Above me twinkling Vega and despite living in a bortle 5 area, the moon hadn't risen and so an hour in my eyes had become accustomed to the dark; the night sky above began to take on the appearance of a black velvet table cloth over which some uncouth diner had spilt some salt - scattered grains bright against the fabric. 

Tranquility descended. No more expectations and pressure to keep checking the histogram. No jumping up to see that the cabling wasn't snagging. No trying to star hop. No feeling the need to 'absolutely learn and master' the constellation positions. Just me looking up from my comfy bench, sat on my comfy cushion, appreciating the awe and majesty of the vast cosmos above me. 

And questions...... of course I had questions...... my brain can't stop asking questions.... it never rests.... 

...... does space actually end?

...... are there really multiple universes?

...... are we really the only ones out here?

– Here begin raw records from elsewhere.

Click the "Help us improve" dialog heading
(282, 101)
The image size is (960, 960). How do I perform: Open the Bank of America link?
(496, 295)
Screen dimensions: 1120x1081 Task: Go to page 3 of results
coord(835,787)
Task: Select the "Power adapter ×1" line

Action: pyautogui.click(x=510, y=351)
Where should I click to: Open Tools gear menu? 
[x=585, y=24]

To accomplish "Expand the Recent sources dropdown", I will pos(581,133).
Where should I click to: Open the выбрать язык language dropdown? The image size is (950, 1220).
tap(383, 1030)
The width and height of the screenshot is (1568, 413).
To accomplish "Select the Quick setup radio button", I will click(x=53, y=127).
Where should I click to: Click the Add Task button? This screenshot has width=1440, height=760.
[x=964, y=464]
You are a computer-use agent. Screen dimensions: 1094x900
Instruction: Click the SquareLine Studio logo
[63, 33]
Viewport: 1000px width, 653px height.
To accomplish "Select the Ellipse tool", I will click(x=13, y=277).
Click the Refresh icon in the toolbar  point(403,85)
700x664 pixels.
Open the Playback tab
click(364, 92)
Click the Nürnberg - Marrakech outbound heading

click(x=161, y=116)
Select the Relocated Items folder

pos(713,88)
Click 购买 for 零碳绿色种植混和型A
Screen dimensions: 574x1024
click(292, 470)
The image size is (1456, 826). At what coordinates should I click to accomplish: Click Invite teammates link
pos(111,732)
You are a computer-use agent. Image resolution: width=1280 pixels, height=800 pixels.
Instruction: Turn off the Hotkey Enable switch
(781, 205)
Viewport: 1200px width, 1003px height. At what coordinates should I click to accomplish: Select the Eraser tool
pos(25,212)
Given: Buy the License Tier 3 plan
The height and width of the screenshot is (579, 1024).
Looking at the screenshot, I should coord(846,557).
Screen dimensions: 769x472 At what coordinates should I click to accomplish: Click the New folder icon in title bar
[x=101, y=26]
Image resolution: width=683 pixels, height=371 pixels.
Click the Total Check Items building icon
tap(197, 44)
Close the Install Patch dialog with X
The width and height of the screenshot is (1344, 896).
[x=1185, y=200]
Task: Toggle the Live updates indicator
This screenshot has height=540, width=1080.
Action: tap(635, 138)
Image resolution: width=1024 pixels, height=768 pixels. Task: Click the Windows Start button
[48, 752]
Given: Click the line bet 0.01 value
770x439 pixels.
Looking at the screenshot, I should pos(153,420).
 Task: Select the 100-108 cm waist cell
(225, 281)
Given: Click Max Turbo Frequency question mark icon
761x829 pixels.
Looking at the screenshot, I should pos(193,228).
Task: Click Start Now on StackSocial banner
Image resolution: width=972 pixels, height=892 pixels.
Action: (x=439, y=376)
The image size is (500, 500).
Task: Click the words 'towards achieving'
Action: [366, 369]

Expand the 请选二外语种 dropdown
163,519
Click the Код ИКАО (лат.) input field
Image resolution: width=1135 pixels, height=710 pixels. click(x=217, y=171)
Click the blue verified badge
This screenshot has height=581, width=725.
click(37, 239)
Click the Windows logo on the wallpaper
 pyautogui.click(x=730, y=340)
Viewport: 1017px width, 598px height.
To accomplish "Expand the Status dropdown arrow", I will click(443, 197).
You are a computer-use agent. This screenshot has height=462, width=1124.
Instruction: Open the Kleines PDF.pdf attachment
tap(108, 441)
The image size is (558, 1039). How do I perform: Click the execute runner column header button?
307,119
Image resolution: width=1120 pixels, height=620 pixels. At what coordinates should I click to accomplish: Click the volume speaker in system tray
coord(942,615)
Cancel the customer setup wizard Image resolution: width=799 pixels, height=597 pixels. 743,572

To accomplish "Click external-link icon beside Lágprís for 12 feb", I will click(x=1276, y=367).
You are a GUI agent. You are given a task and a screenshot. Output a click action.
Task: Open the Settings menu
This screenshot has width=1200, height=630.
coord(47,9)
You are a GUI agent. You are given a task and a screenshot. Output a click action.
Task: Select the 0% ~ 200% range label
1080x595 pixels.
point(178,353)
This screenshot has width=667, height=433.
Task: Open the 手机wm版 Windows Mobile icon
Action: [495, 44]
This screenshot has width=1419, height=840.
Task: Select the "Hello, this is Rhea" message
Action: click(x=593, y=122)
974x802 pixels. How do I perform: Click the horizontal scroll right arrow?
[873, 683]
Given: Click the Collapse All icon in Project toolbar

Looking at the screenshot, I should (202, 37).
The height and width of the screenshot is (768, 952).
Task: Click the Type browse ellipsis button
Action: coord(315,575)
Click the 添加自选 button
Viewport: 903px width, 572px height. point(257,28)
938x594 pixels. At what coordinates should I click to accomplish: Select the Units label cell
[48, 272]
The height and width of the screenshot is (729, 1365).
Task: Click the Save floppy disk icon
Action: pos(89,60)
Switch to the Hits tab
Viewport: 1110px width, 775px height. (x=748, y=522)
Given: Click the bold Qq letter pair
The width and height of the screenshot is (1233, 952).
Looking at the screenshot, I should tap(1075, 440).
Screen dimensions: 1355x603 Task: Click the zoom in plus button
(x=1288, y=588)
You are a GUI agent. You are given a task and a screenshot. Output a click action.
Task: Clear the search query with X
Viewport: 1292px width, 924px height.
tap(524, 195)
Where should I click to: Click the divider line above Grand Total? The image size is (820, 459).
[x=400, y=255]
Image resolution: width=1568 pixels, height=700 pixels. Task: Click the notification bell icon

...... is there really a theory of everything?

...... NGC 7000 existed 2500 light years ago and I'm imaging it now - but....is it still there? Has it actually dispersed? 

And of course most importantly ..... is transwarp travel actually theoretically possible? And if so, when? 


I really enjoyed not dashing out to the coast or up onto Dartmoor for a change! Garden astrophotography. What a revelation!